§ Extracted material:
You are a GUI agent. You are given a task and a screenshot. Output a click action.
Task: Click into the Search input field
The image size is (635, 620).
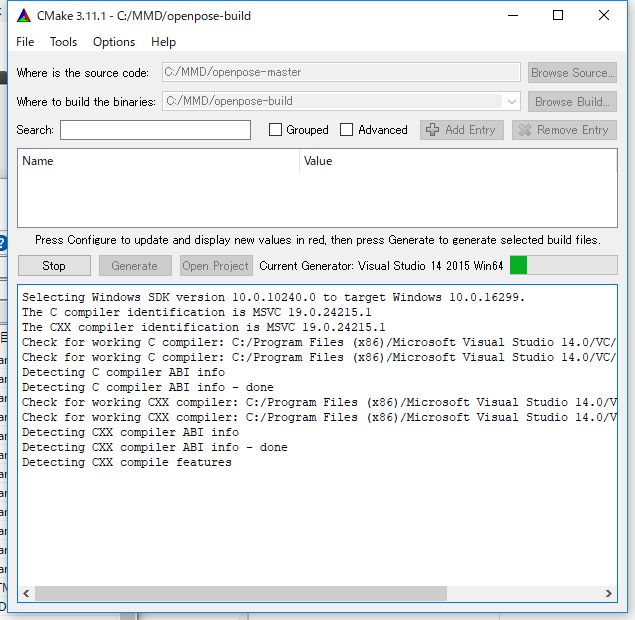point(155,130)
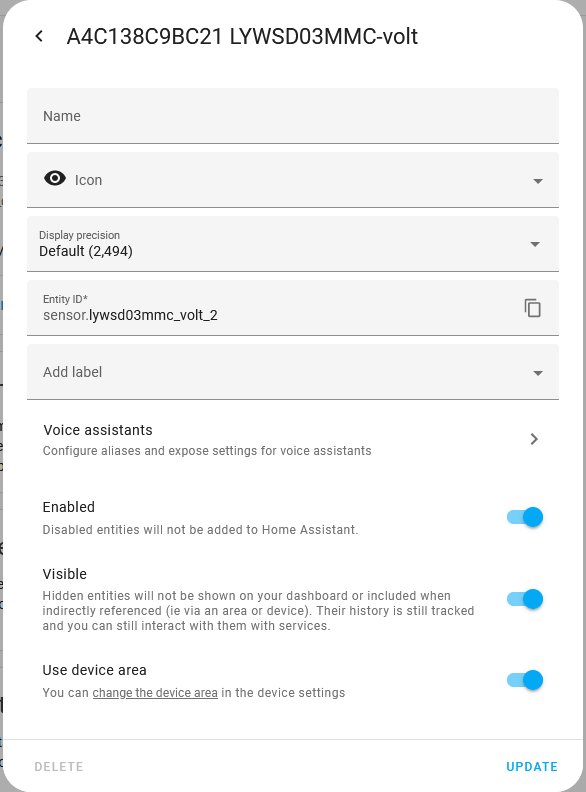The width and height of the screenshot is (586, 792).
Task: Focus the Name input field
Action: click(293, 116)
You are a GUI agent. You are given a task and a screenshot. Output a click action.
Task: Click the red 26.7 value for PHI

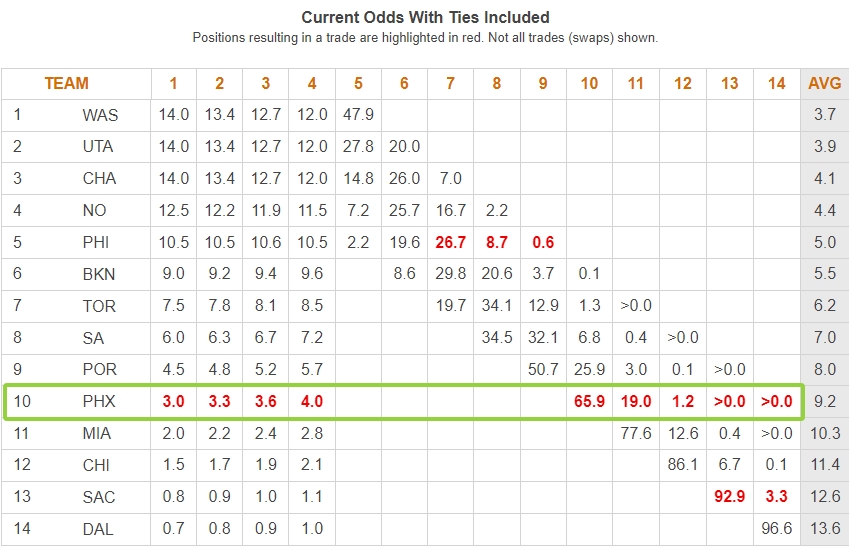coord(451,243)
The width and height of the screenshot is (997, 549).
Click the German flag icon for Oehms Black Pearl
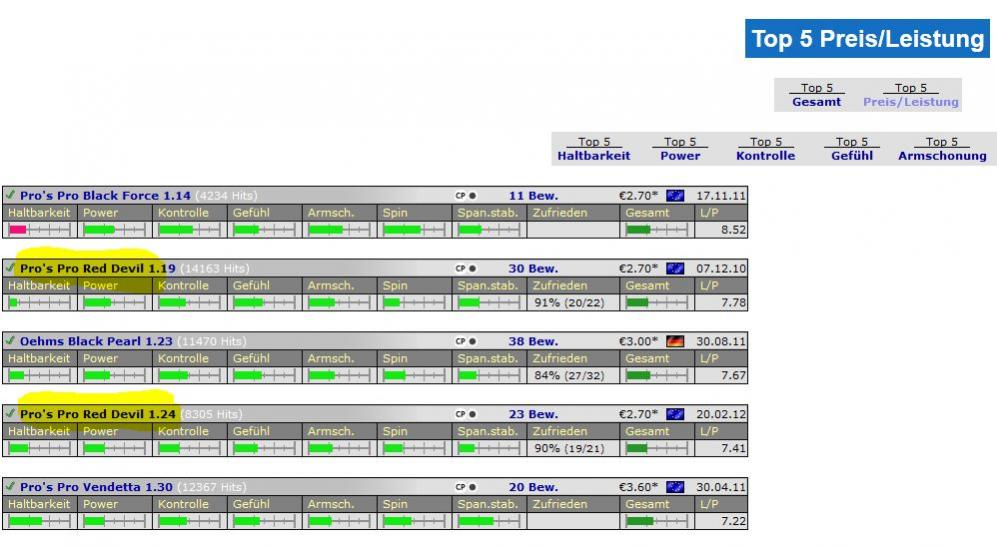675,342
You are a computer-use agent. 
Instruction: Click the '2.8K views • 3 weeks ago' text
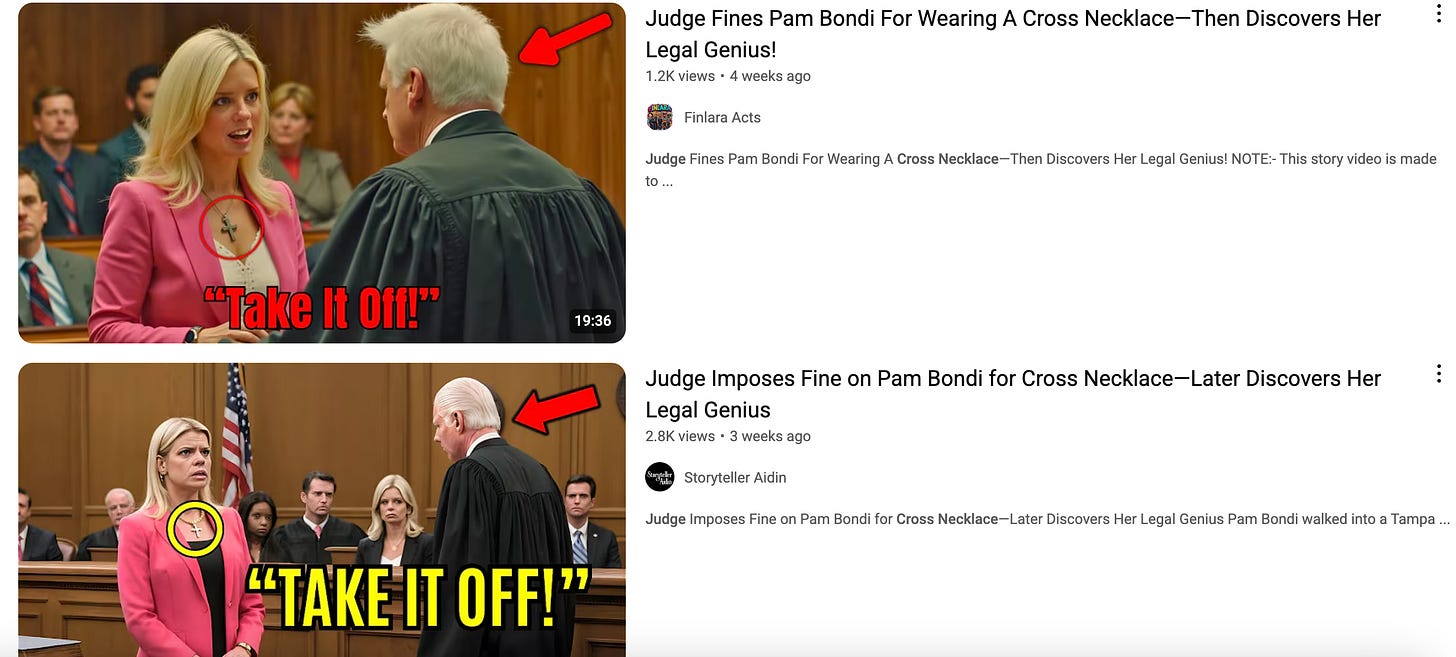(728, 436)
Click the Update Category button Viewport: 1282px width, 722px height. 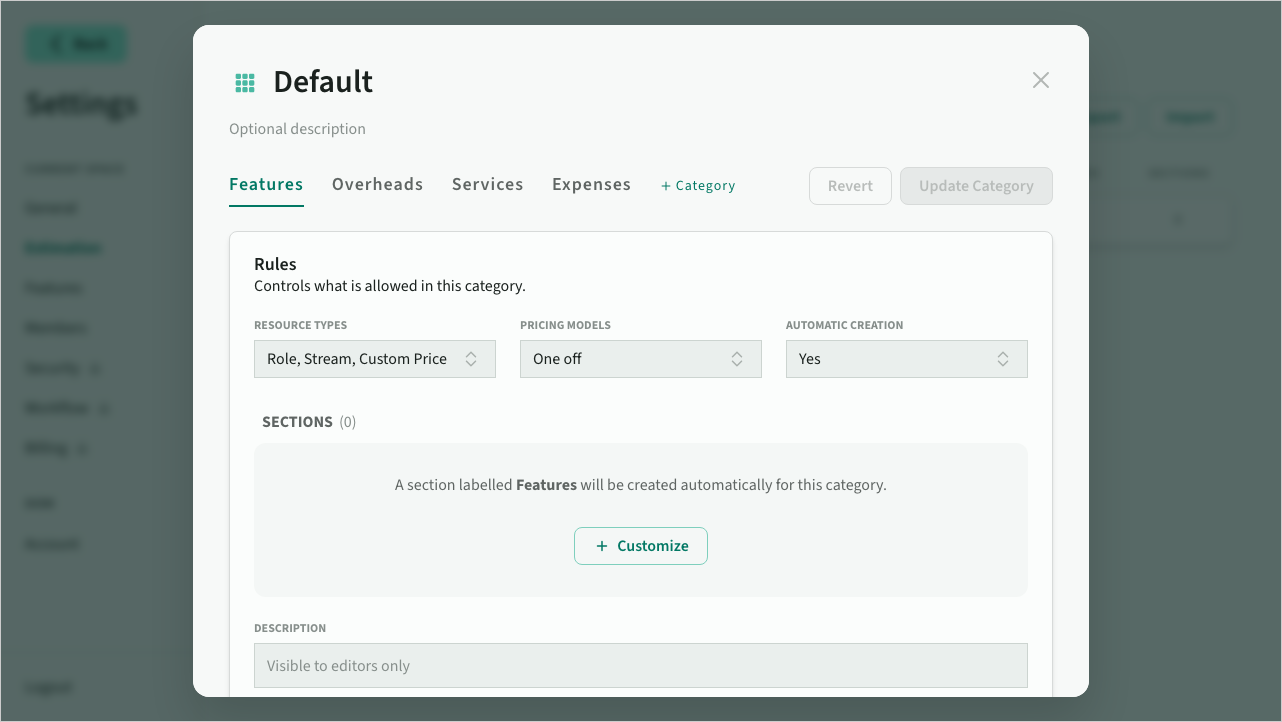[x=975, y=186]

§ Problem:
Up to and including the line that contains "Task: Click into the Search input field", output the records above exactly, beginning with their first line.

§ Answer space:
You are a GUI agent. You are given a task and a screenshot. Output a click action.
Task: Click into the Search input field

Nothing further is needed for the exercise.